[START OF Available data]

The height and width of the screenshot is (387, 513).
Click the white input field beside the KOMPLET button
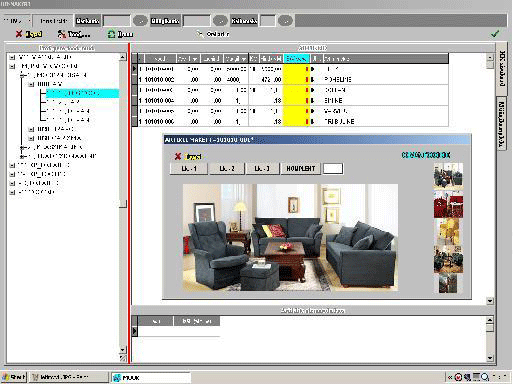(x=333, y=168)
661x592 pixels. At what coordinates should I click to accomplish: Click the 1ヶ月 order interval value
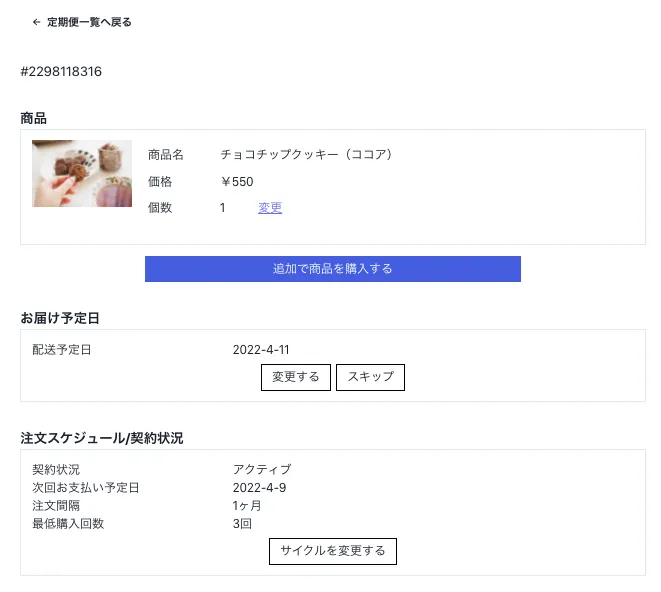[x=247, y=505]
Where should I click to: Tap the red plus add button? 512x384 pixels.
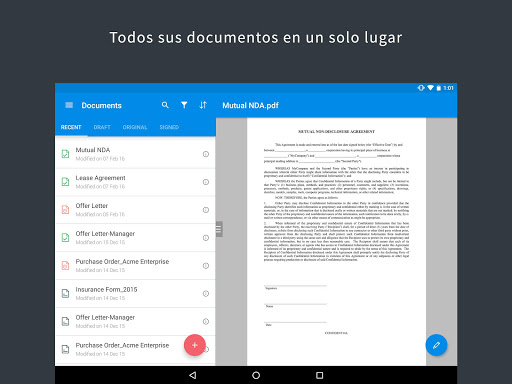point(195,345)
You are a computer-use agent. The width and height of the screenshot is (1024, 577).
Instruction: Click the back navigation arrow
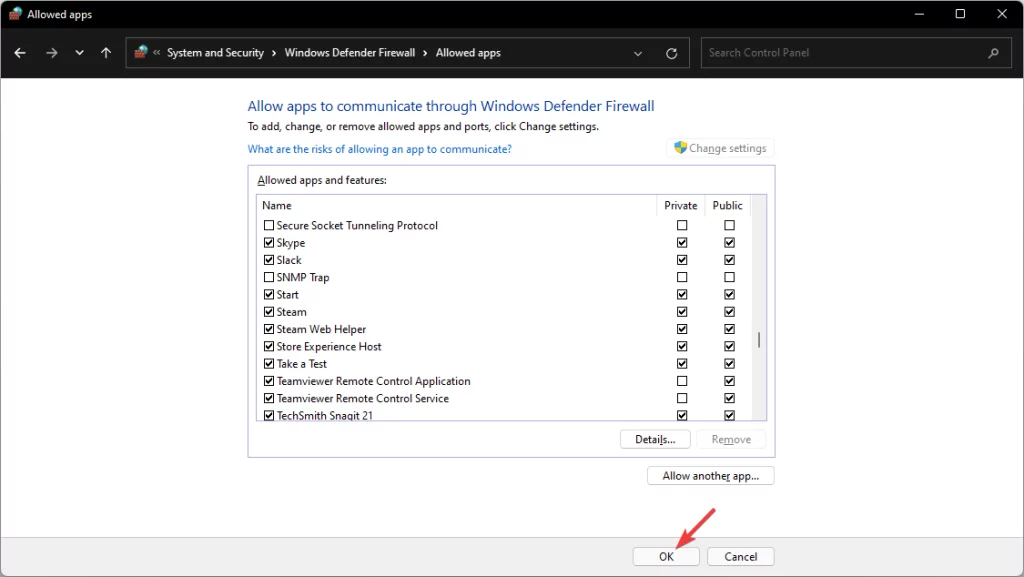pos(20,52)
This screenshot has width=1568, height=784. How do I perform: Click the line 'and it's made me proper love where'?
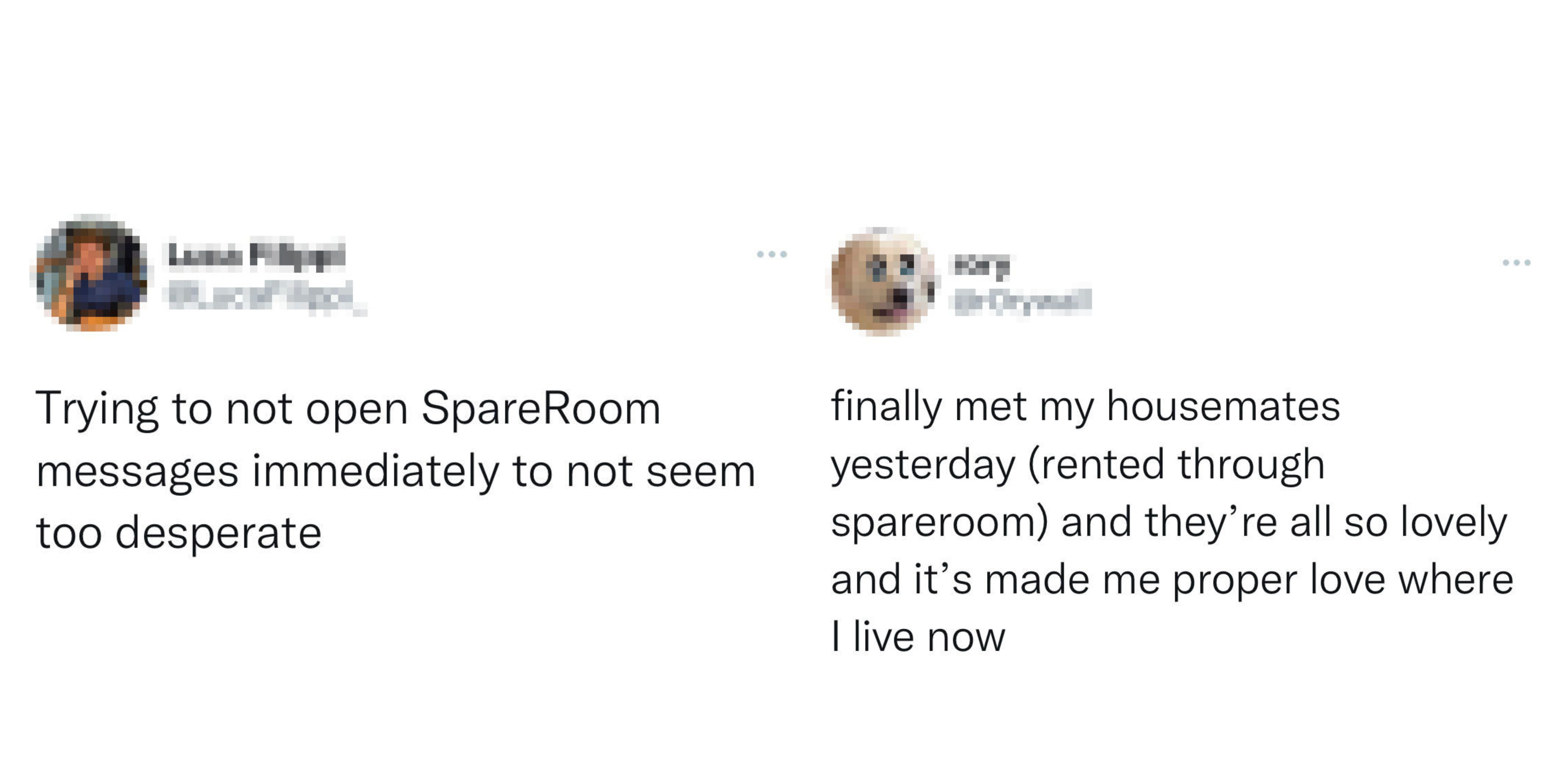pos(1172,581)
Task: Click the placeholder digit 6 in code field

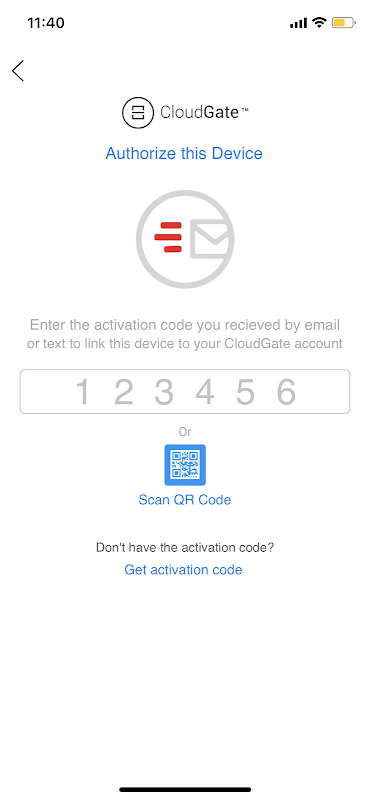Action: [x=286, y=392]
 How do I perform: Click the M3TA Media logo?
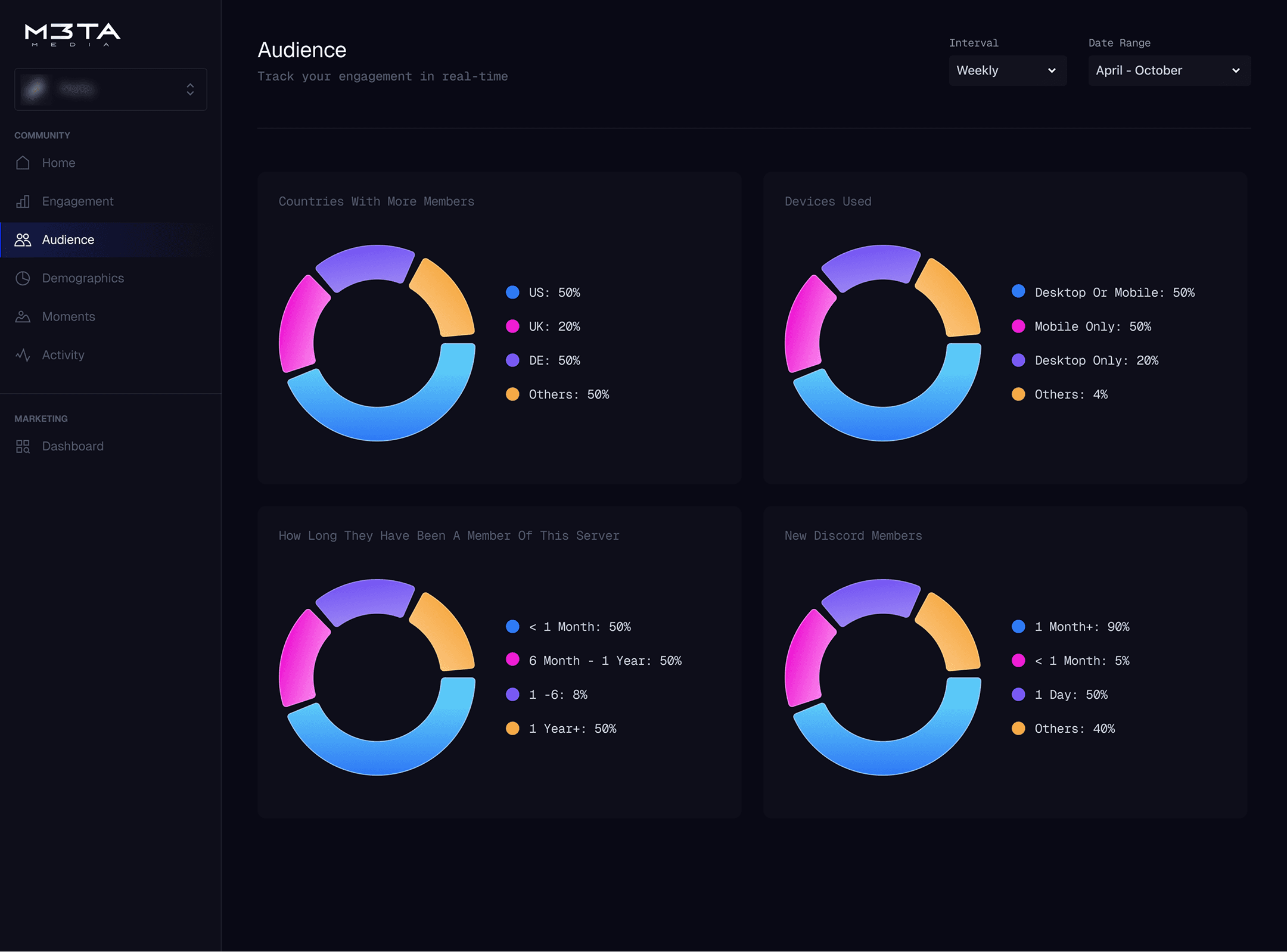point(72,34)
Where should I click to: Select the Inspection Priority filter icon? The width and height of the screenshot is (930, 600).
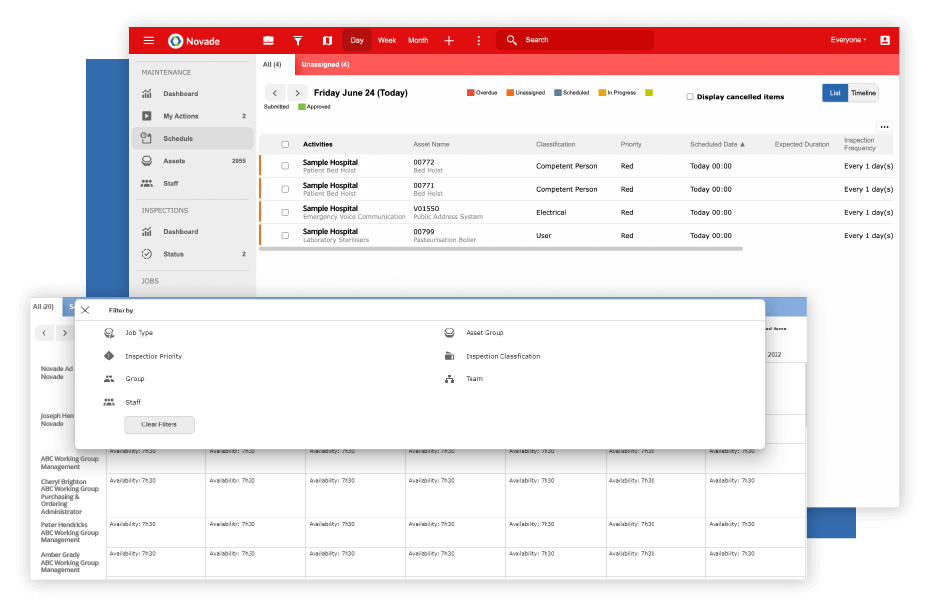[x=108, y=356]
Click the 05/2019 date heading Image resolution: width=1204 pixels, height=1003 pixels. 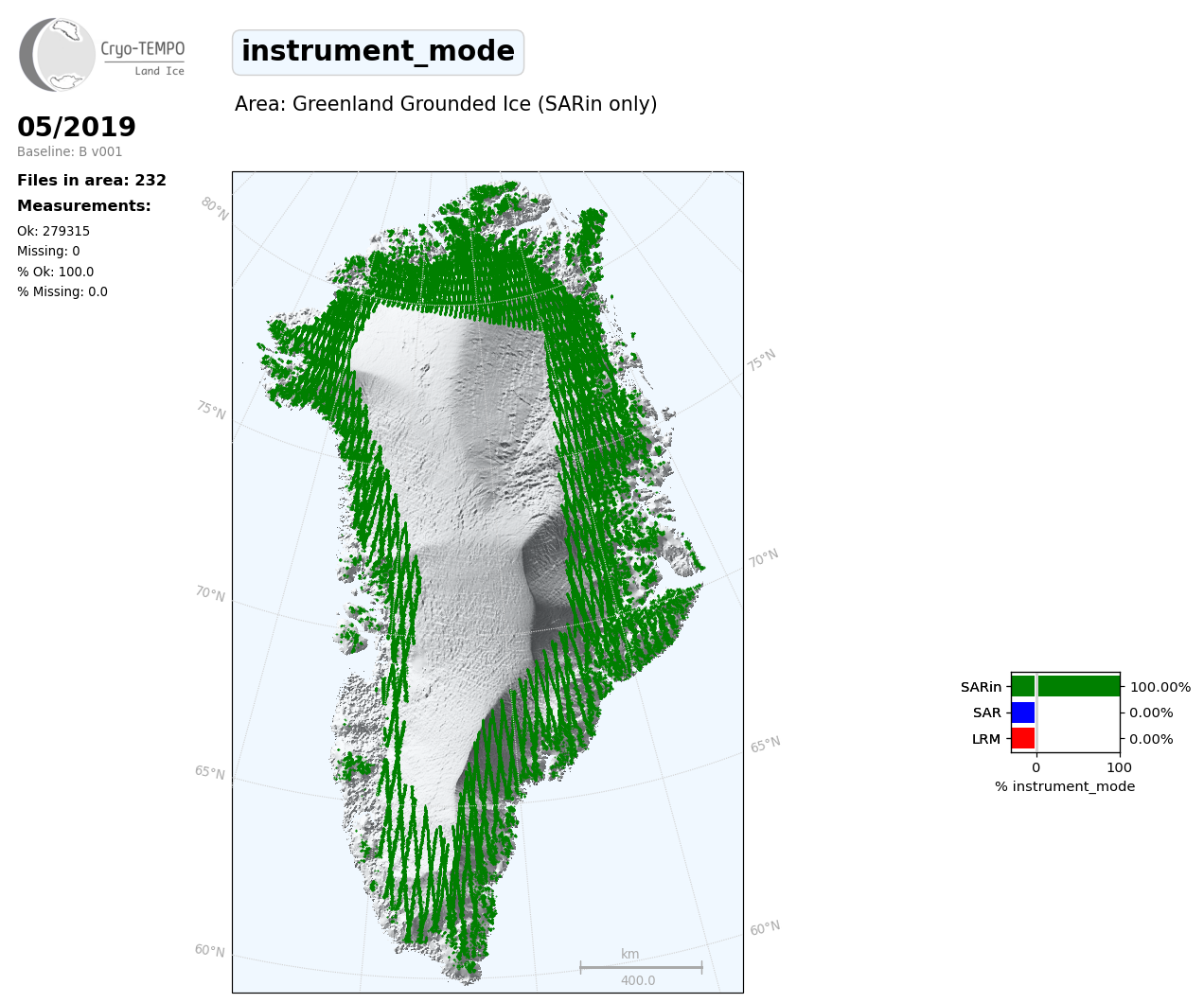(77, 127)
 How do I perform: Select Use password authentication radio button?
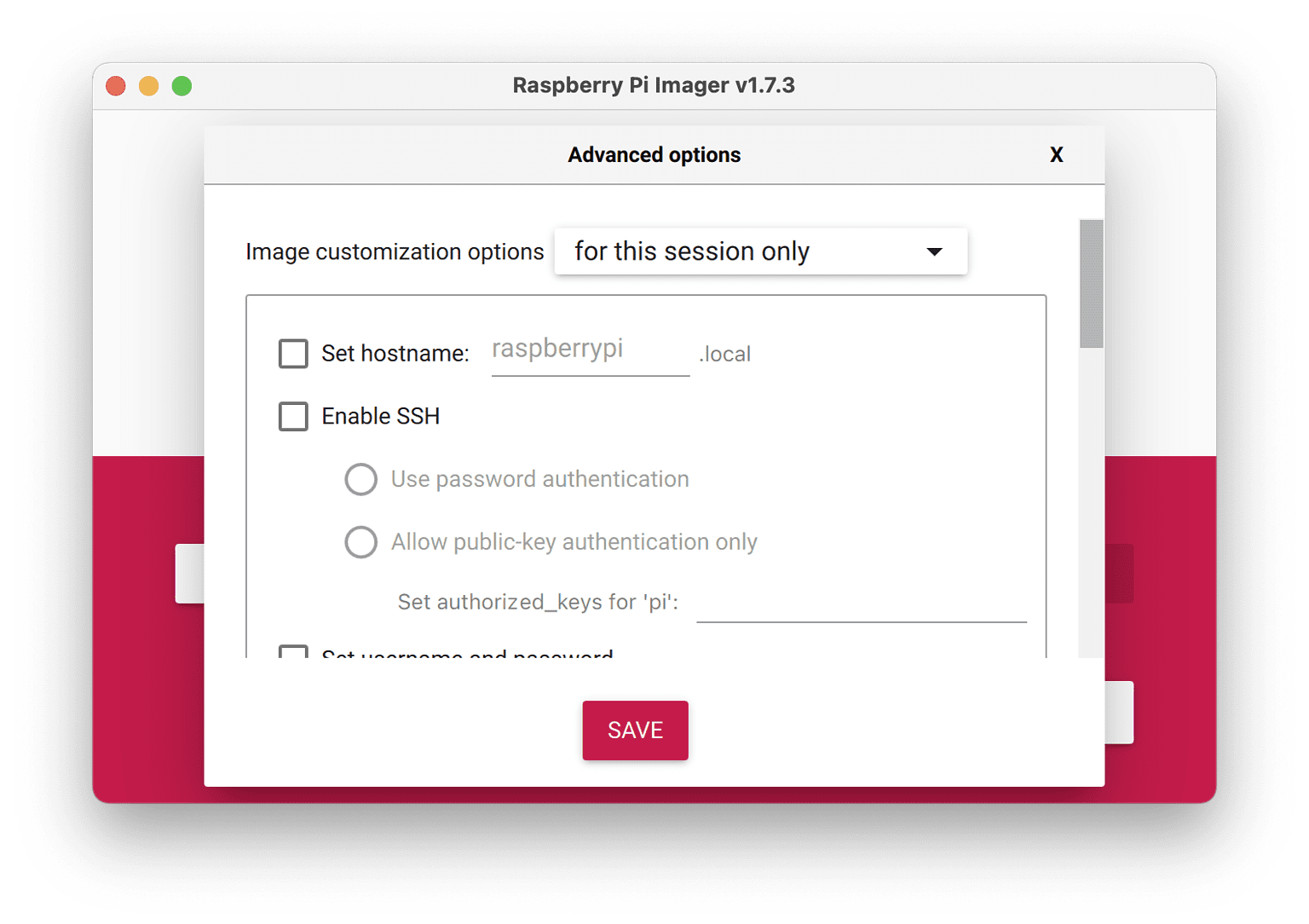[x=360, y=480]
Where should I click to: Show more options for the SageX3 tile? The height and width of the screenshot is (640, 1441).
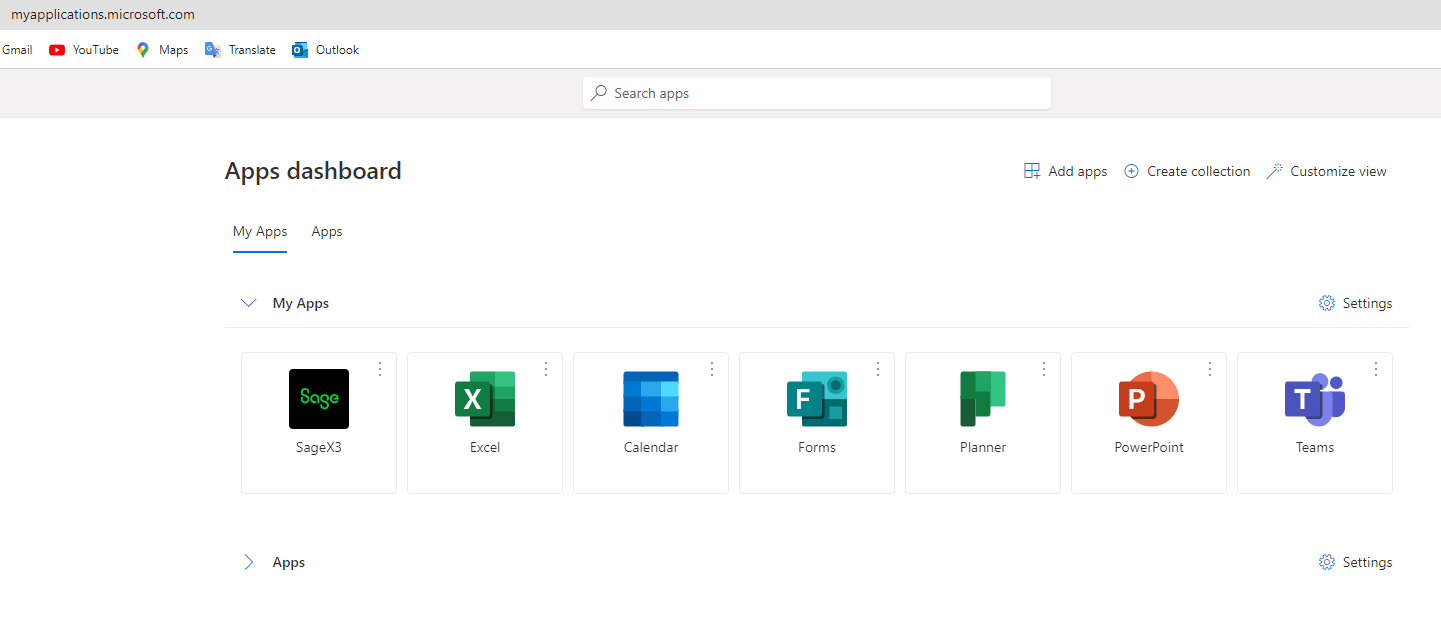[x=380, y=369]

[END OF Available data]

Can you reproduce the records from the line with "661x592 pixels. At" to the line with "point(195,345)", requests included, offsetting every coordinate in the answers by 48? Leave the pictures out.

● **Task response**:
661x592 pixels. At what coordinates should I click to accomplish: Click the 1ヶ月 order interval value
[x=295, y=553]
Where should I click to: Tap the red plus add button? 512x384 pixels.
point(243,393)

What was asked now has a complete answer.